* What you will do *
Could you render these lines as a Markdown table with the columns "Row" and "Line", giving each line its row number, skipping blank lines, and leaving the pictures out?
· · · · ·
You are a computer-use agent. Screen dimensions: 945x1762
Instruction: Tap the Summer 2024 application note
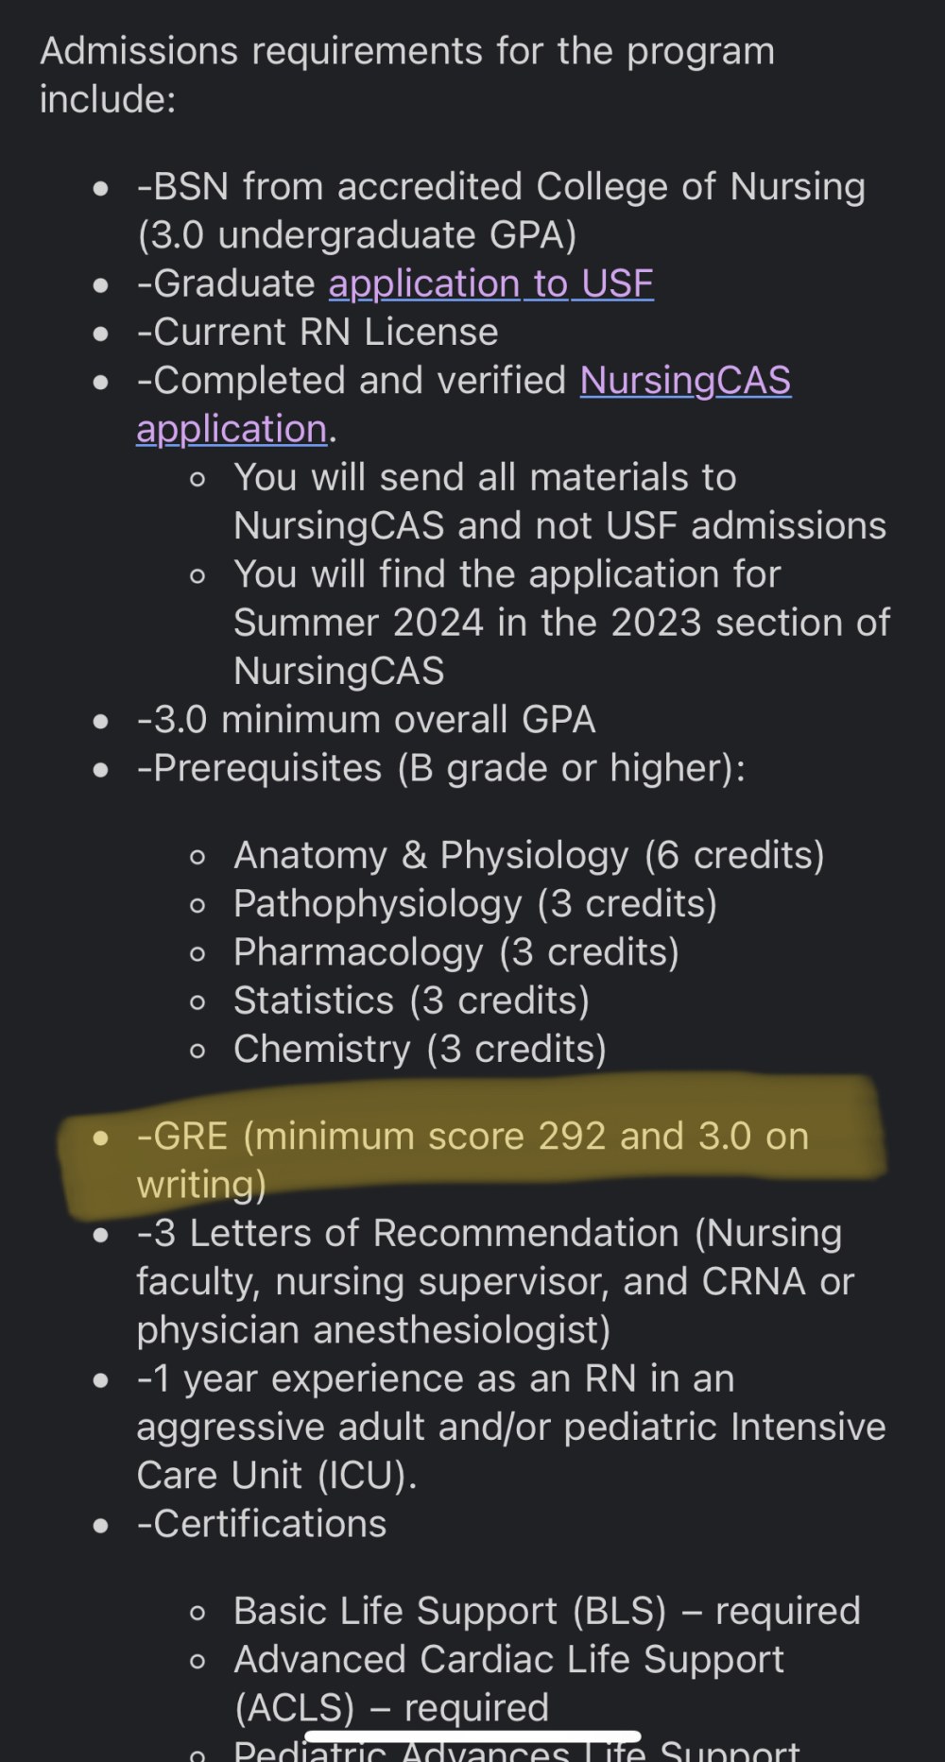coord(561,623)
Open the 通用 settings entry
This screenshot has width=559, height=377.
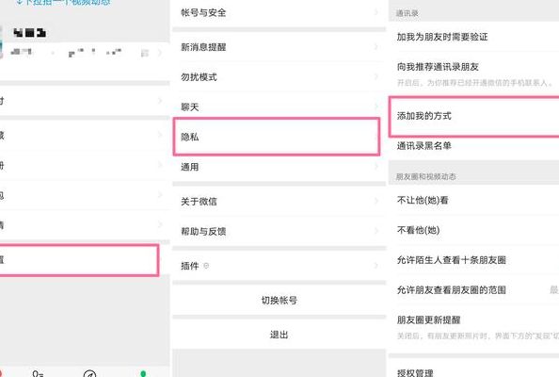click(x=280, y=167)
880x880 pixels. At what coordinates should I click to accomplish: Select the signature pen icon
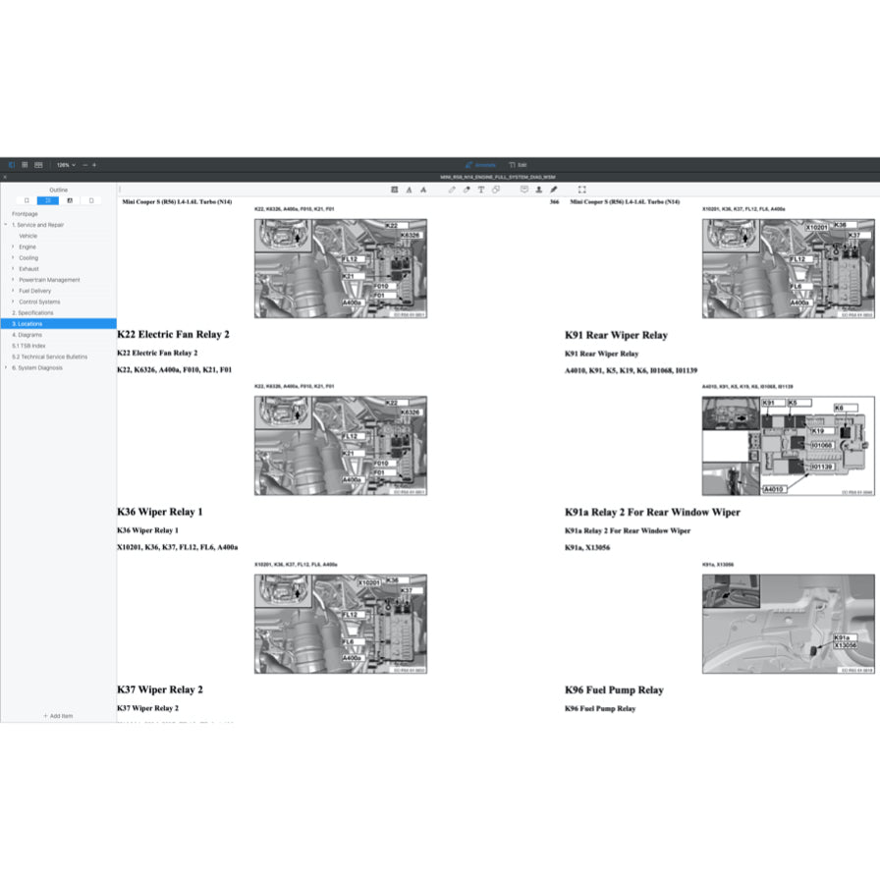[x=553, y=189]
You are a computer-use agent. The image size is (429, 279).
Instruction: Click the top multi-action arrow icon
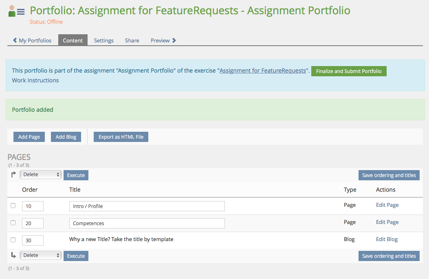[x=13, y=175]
· · · · ·
* Completed task *
| Row | Line |
|---|---|
| 1 | You are a computer-use agent. Screen dimensions: 945x1762 |
| 2 | Instruction: Tap the Summer 2024 application note |
| 3 | coord(561,623) |
| 4 | Open the 通用 settings entry |
| 5 | This screenshot has width=559, height=377. |
| 6 | click(x=280, y=167) |
| 7 | 880x880 pixels. At what coordinates should I click to accomplish: Select the signature pen icon |
| 8 | [x=553, y=189] |
| 9 | You are a computer-use agent. The image size is (429, 279). |
| 10 | Instruction: Click the top multi-action arrow icon |
| 11 | [x=13, y=175] |